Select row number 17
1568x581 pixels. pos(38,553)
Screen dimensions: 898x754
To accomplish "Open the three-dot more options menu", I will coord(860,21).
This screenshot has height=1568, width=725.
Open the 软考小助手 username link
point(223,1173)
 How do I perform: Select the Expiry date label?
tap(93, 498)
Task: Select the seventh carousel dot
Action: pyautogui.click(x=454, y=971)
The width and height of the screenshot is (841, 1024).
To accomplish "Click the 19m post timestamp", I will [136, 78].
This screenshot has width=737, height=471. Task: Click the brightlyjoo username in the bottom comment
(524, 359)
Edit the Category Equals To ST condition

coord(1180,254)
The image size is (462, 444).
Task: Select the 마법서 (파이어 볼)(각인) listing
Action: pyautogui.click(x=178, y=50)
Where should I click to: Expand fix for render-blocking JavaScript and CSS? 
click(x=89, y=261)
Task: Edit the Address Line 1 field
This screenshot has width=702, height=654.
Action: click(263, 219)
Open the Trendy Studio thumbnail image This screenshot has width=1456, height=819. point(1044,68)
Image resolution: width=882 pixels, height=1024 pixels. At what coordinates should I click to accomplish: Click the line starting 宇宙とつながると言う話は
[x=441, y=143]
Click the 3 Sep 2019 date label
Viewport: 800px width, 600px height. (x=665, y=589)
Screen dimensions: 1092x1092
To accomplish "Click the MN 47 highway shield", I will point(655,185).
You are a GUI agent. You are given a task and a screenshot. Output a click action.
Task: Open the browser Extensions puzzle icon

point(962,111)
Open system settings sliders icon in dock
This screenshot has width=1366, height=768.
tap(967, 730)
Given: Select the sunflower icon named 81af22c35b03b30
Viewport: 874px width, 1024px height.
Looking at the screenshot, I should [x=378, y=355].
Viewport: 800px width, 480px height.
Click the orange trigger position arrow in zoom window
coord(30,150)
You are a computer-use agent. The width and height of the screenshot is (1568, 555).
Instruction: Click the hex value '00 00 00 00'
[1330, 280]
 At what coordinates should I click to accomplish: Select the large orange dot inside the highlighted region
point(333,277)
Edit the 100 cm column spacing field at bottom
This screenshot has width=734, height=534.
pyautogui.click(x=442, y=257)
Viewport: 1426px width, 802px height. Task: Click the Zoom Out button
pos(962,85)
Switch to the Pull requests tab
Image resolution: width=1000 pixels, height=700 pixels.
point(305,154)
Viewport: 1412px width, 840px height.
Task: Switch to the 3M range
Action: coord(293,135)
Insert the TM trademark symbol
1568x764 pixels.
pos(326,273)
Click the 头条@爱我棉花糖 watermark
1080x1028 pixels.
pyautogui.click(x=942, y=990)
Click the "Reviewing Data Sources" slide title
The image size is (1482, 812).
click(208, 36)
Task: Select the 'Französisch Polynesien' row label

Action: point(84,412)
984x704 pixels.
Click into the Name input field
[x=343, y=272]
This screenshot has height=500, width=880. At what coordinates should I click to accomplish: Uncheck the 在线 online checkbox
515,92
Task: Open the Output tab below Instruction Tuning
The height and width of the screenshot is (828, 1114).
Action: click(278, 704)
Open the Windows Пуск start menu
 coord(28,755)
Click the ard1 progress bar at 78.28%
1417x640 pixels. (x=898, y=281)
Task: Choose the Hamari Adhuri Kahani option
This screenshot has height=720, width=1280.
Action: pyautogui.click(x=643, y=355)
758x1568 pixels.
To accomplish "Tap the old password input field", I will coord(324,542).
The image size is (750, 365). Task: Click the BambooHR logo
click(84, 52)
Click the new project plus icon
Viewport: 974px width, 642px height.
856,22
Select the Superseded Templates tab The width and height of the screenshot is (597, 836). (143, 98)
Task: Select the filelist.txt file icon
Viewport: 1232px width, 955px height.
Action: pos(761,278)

**WHAT YOU SHOULD DO:** Copy exactly the stretch of data above from the line with "Viewport: 800px width, 480px height." through the line with "Insert the TM trademark symbol", and omit all other lines.

**FINISHED EXERCISE:**
Viewport: 800px width, 480px height.
Click the orange trigger position arrow in zoom window
coord(30,150)
You are a computer-use agent. The width and height of the screenshot is (1568, 555).
Instruction: Click the hex value '00 00 00 00'
[1330, 280]
 At what coordinates should I click to accomplish: Select the large orange dot inside the highlighted region
point(333,277)
Edit the 100 cm column spacing field at bottom
This screenshot has width=734, height=534.
pyautogui.click(x=442, y=257)
Viewport: 1426px width, 802px height. Task: Click the Zoom Out button
pos(962,85)
Switch to the Pull requests tab
Image resolution: width=1000 pixels, height=700 pixels.
point(305,154)
Viewport: 1412px width, 840px height.
Task: Switch to the 3M range
Action: coord(293,135)
Insert the TM trademark symbol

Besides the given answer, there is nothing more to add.